As we have all known for some time, the 2018/19 Champions League will see the top four clubs from each of UEFA's top four associations qualify automatically for the Champions League group stages.
It is a rule that came into force amidst a number of protests - especially from France's Ligue 1 - but UEFA felt it was a justified move considering the gulf in quality when you compare top sides in Europe to champions of the smaller associations in the continent.
After all, fans would rather see a top Premier League or La Liga side in the Champions League rather than a relatively weaker club from, say, Greece or Austria.
The top four European associations - Spain (La Liga), Germany (Bundesliga), England (Premier League), and Italy (Serie A) - have very high coefficients and it will be some time before France can even think about getting into the top four considering they are calculated over a five-year period.
However, with the Champions League winners and Europa League winners also getting a berth in the group stages, more than four teams can qualify from a single country.
And in England, the competitive nature of the Premier League table - below the two Manchester sides - could make for an intriguing finish.
Who will finish in the Top Four in the Premier League?
As things stand, champions Manchester City are already through to the group stages as are their derby rivals Manchester United who cannot mathematically finish outside the top four.
Liverpool are the team that should be looking over their shoulders as they have already played 36 games. Their main rivals - Tottenham Hotspur and Chelsea - have a game in hand. What's more, Chelsea even play Liverpool at Stamford Bridge this weekend.

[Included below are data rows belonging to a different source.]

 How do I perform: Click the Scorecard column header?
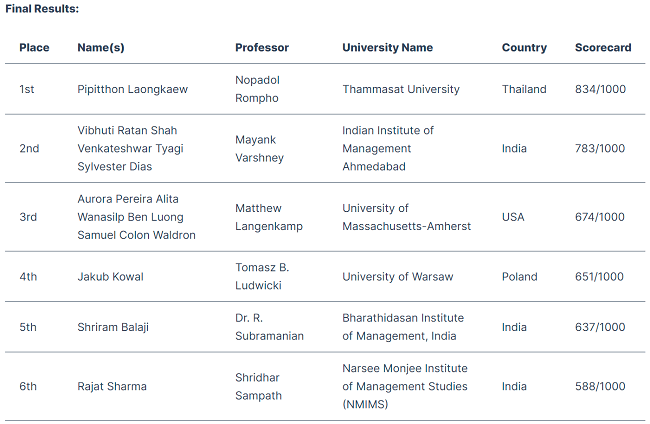coord(603,47)
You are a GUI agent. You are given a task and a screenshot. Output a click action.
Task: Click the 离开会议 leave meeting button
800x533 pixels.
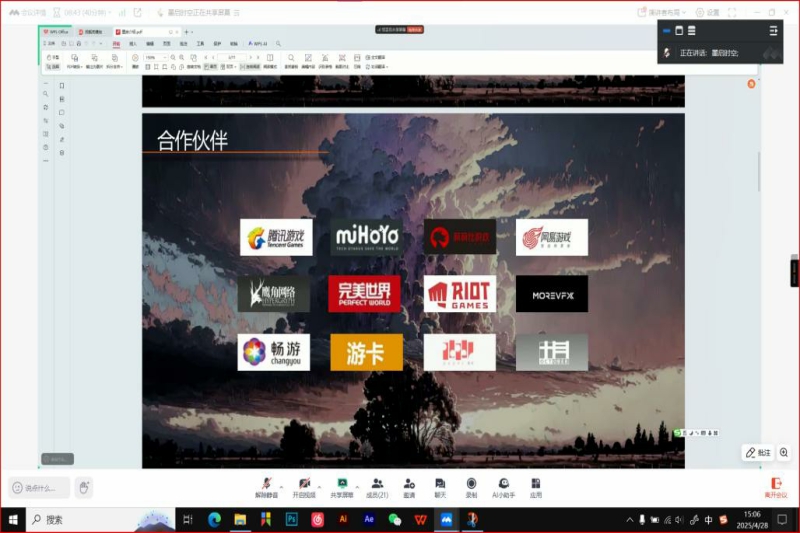tap(776, 487)
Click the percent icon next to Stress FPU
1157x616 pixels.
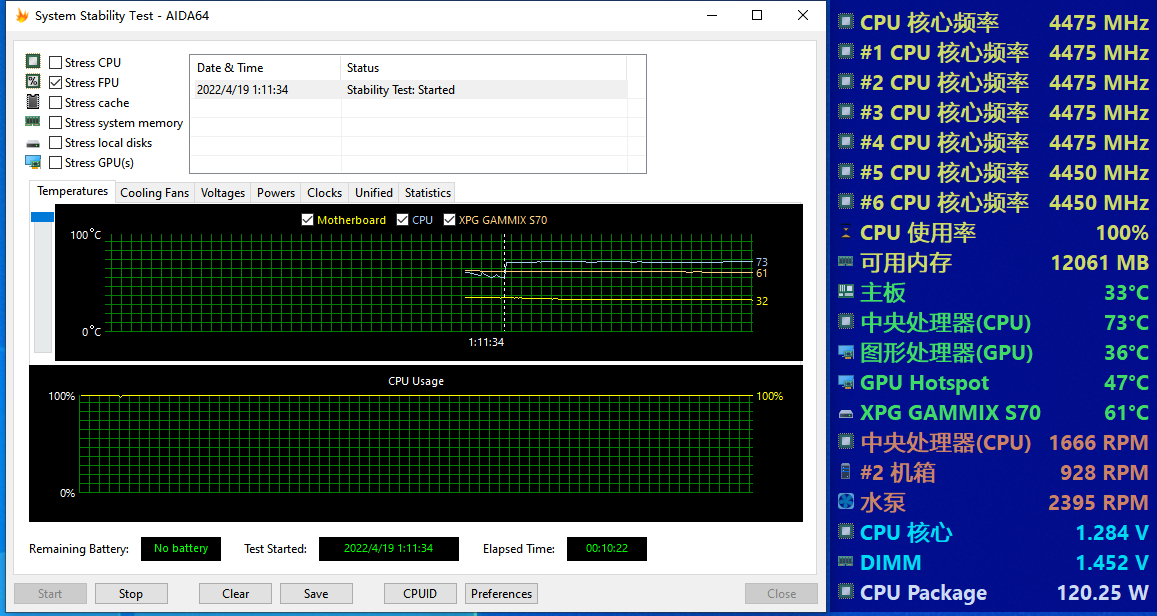[33, 82]
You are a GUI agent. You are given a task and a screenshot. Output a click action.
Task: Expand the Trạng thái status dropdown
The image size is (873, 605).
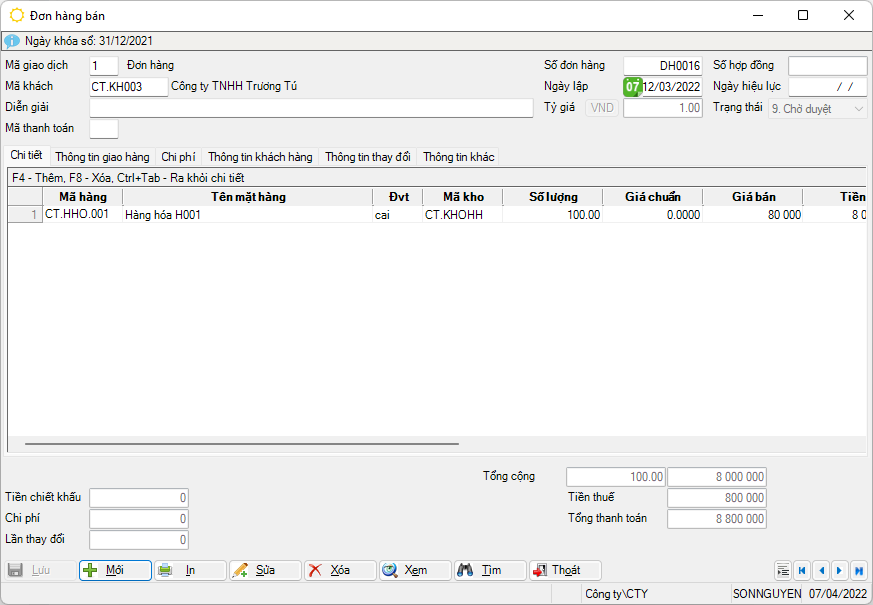pyautogui.click(x=859, y=108)
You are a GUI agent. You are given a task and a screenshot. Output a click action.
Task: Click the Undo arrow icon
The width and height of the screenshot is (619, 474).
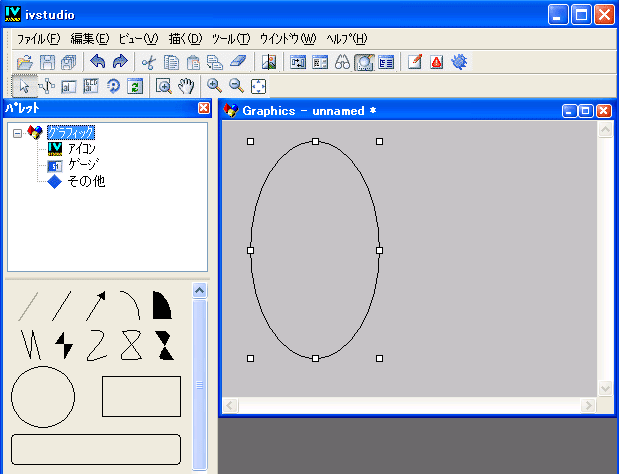point(97,62)
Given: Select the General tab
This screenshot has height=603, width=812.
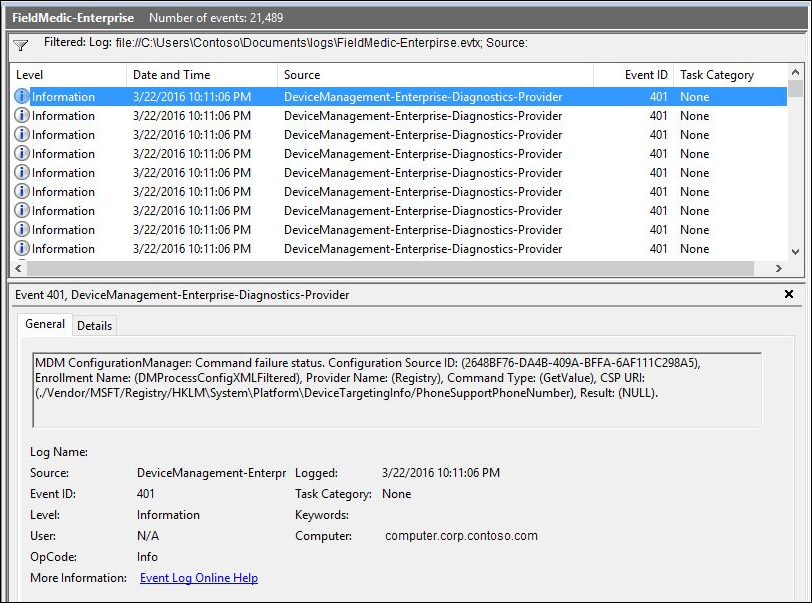Looking at the screenshot, I should coord(45,325).
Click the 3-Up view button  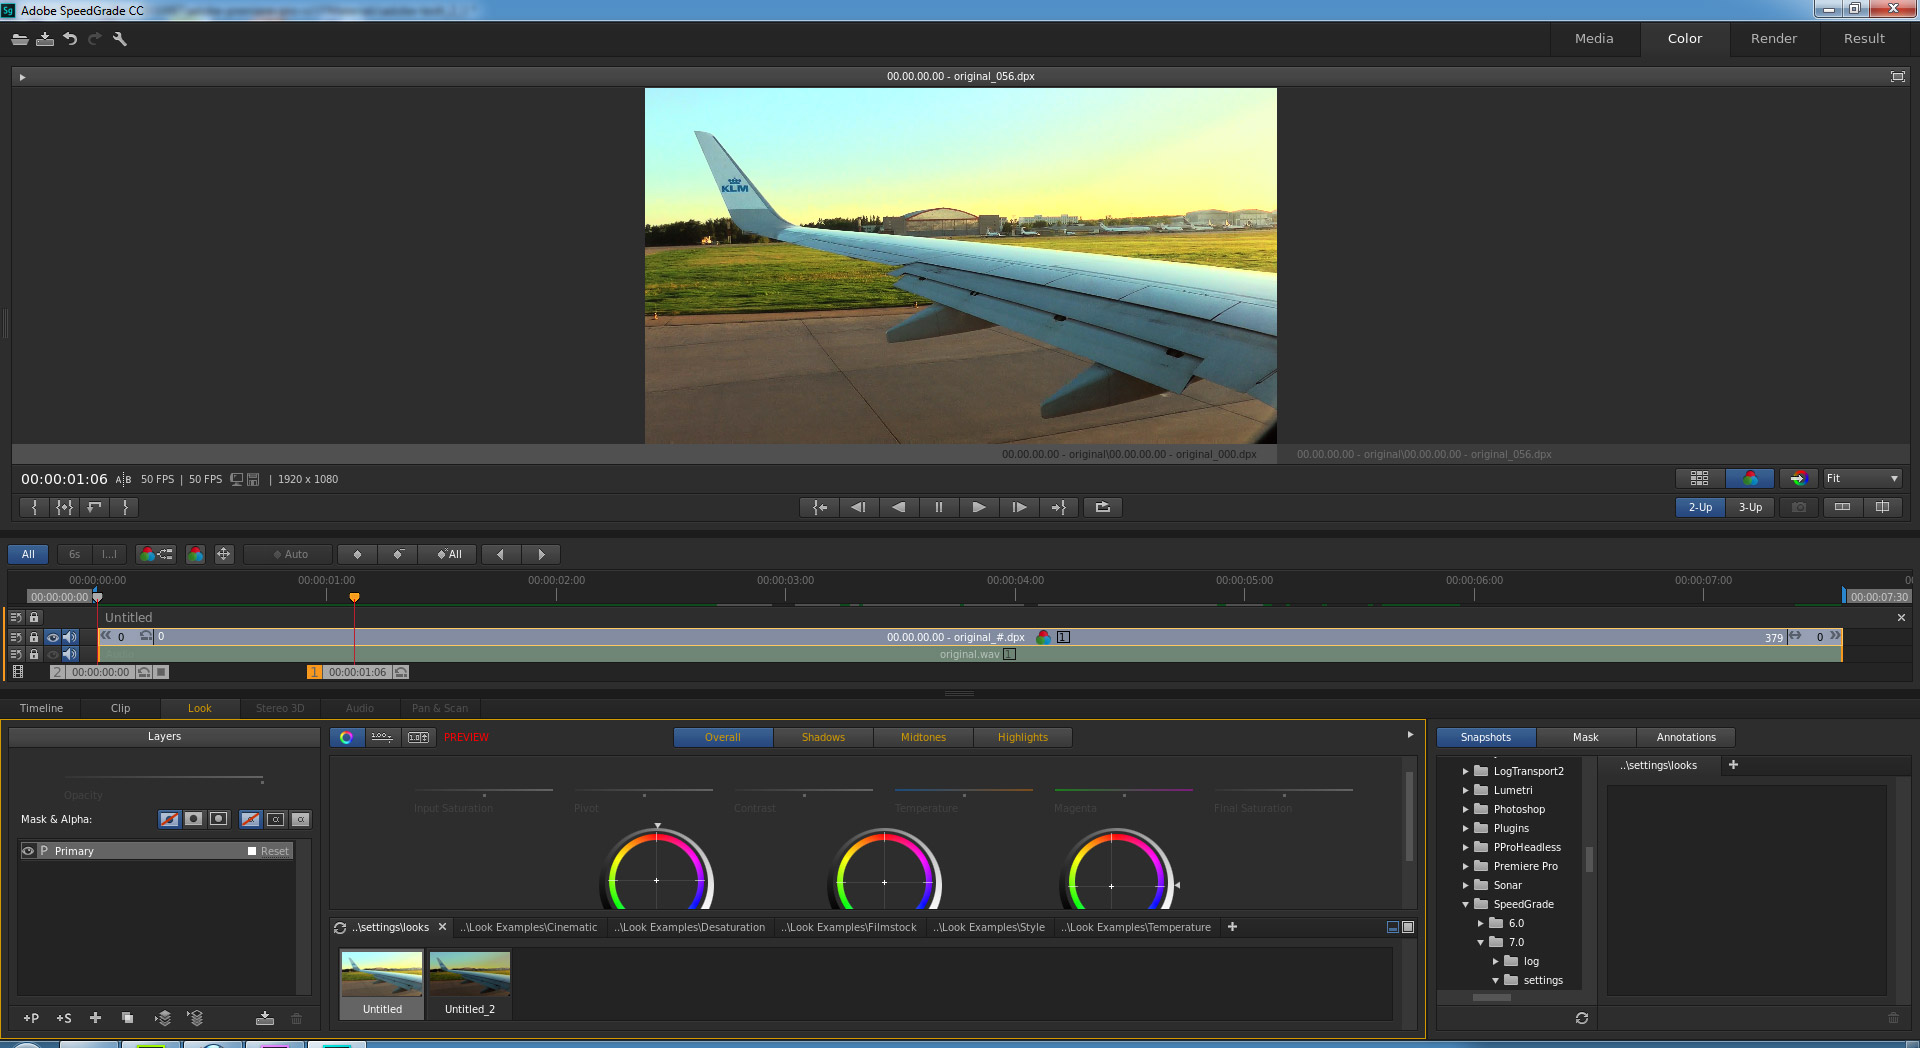(1750, 507)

Should Chelsea win their game in hand and beat the Reds, they will be equal on points with the Merseyside club with only Goal Difference giving Liverpool the edge with a game to go. Spurs could also move into third place with two wins.
Unfavourable results could leave Liverpool in fifth place while Arsenal are too far behind in sixth place to mount a late charge for the top four trophy. Their only hope is winning the Europa League.
What if Liverpool and Arsenal win Champions League and Europa League?
Finishing in the top four is no longer the only route to the Champions League group stages. UEFA had first introduced a rule that allowed defending champions to qualify if they did not finish in the qualifying positions in their respective league.
They then recently introduced another rule that allowed Europa League winners to enter the competition. This was a move that had the sole intention of making the second-tier trophy relevant but it was taken due advantage of by the likes of Sevilla (2014/15 and 2015/16) and Manchester United (2016/17).
So what happens if Liverpool finish fifth and win the Champions League while Arsenal finish sixth and win the Europa League? Do all teams in the top four also qualify?
"An association may have a maximum of five teams in the group stage."
In such a case, it is the fourth-placed team that will have to sacrifice its spot in Europe. And it won't the first time a fourth-placed team has been sacrificed.
Back in the 2011/12 season, Chelsea had finished sixth in the Premier League. But they surprised everyone by reaching the Champions League final and beating Bayern Munich to lift the trophy.
As a result, they automatically qualified for the Champions League group stages. Fourth-placed Tottenham were pushed down to the Europa League as, at the time, only four clubs from the Premier League could qualify. This time it is five.
Will we see a repeat of that this season? Will Spurs or Chelsea miss out this time if such a scenario comes to pass? Only time will tell.